▸ TU OBJETIVO: Cita textualmente el pasaje del fragmento sobre Diaghileff y Ansermet que va entre "Diaghileff, ese espíritu" y "a la Argentina.", ambos incluidos.

++++ FRAGMENTO PROPORCIONADO ++++

Diaghileff, ese espíritu prodigiosamente alerta, siempre abierto a los verdaderos valores artísticos de los últimos veinticinco años y que, en un momento dado, tuvo en sus manos el contralor de los títulos sanos existentes, no podía pasar al lado de Ansermet sin verlo, sin fijarse en este hombre para quien la música es el sentido de la variedad musical en sus elementos vitales. Por ello, al pasar a su lado, le arrastró en el torbellino de sus feéricas tournées y fue en una de ellas, en una de las más nobles y vitales expresiones del arte de nuestro tiempo, en 1918, cuando Ansermet vino por vez primera a la Argentina.

++++ DATOS PROPORCIONADOS ++++

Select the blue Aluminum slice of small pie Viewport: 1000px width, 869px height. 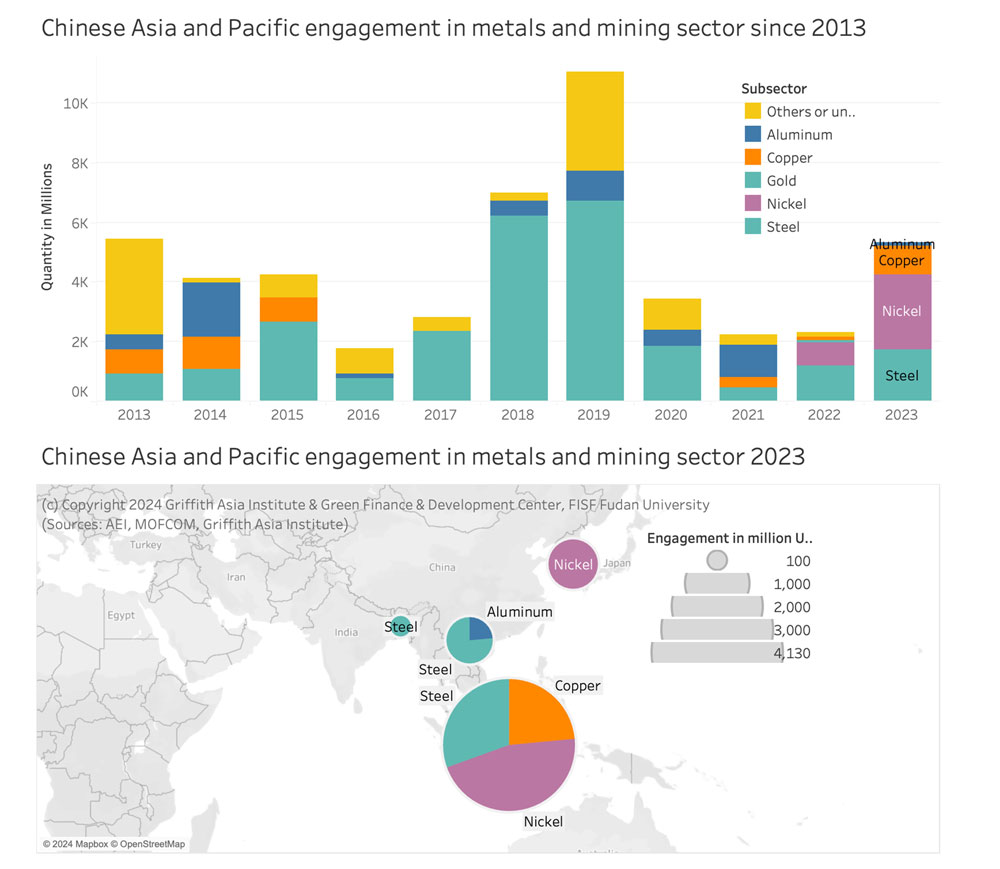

++++

▸ RESULTADO DE LA TAREA:
Diaghileff, ese espíritu prodigiosamente alerta, siempre abierto a los verdaderos valores artísticos de los últimos veinticinco años y que, en un momento dado, tuvo en sus manos el contralor de los títulos sanos existentes, no podía pasar al lado de Ansermet sin verlo, sin fijarse en este hombre para quien la música es el sentido de la variedad musical en sus elementos vitales. Por ello, al pasar a su lado, le arrastró en el torbellino de sus feéricas tournées y fue en una de ellas, en una de las más nobles y vitales expresiones del arte de nuestro tiempo, en 1918, cuando Ansermet vino por vez primera a la Argentina.